▶ _EXERCISE DIRECTIONS_: In the entries below, some lines contain "will"; work out how many and answer with the figure only.

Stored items
····················

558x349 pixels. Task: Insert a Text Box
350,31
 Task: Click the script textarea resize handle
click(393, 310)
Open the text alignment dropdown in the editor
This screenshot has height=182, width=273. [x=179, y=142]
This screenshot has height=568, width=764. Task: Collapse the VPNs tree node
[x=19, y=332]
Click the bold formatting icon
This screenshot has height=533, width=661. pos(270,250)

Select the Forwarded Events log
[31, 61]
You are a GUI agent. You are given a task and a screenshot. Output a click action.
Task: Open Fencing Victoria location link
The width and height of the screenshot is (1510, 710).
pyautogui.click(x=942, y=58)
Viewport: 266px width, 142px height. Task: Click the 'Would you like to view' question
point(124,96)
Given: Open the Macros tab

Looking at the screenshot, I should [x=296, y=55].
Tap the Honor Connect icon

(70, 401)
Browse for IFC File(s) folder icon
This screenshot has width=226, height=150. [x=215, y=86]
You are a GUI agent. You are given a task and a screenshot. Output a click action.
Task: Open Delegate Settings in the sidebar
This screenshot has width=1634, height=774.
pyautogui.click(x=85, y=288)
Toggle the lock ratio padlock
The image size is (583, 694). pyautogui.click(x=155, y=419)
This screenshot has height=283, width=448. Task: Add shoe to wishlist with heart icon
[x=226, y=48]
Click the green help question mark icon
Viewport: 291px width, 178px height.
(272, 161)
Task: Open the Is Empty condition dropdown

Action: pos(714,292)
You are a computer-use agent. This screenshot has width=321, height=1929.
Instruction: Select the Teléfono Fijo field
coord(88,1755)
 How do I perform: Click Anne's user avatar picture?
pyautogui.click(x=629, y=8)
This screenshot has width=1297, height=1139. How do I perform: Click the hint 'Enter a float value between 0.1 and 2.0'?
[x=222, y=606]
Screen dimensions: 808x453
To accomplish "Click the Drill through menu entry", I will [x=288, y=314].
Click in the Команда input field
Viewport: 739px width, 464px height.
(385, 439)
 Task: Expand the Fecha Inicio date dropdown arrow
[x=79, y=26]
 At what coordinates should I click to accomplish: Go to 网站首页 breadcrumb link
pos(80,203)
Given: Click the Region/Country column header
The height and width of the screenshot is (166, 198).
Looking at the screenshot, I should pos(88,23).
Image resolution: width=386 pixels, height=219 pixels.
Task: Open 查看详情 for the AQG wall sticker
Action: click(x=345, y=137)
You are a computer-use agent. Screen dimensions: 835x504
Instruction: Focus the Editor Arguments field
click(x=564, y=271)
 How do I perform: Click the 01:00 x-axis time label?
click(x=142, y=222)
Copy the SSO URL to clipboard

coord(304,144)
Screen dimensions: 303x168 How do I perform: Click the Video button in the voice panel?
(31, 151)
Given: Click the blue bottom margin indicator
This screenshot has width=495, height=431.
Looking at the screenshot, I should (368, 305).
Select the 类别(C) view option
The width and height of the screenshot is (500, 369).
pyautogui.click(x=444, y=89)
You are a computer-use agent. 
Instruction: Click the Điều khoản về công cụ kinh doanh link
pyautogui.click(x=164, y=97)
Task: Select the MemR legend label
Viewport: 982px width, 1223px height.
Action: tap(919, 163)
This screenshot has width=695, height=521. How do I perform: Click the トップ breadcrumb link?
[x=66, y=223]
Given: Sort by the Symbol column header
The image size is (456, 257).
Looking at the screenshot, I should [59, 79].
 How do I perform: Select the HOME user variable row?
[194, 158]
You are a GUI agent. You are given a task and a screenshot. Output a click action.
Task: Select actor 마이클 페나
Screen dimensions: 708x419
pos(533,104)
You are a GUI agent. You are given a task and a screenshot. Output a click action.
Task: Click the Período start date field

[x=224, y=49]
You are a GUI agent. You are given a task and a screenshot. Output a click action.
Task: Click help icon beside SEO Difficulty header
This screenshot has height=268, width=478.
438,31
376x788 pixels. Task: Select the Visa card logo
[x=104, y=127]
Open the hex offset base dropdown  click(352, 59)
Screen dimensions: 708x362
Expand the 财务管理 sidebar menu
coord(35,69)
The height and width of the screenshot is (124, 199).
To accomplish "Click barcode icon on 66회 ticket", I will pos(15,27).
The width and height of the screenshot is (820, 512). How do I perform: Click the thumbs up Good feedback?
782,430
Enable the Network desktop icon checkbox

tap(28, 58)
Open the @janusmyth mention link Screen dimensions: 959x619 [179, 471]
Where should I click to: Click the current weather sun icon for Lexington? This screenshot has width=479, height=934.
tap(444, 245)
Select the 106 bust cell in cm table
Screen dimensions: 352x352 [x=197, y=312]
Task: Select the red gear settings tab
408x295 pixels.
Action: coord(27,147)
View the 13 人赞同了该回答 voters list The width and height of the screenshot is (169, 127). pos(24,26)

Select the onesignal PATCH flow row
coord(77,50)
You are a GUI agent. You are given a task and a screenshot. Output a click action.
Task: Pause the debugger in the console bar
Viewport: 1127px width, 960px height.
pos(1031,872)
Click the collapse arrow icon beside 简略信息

····················

▶ _TASK SOLUTION_: 2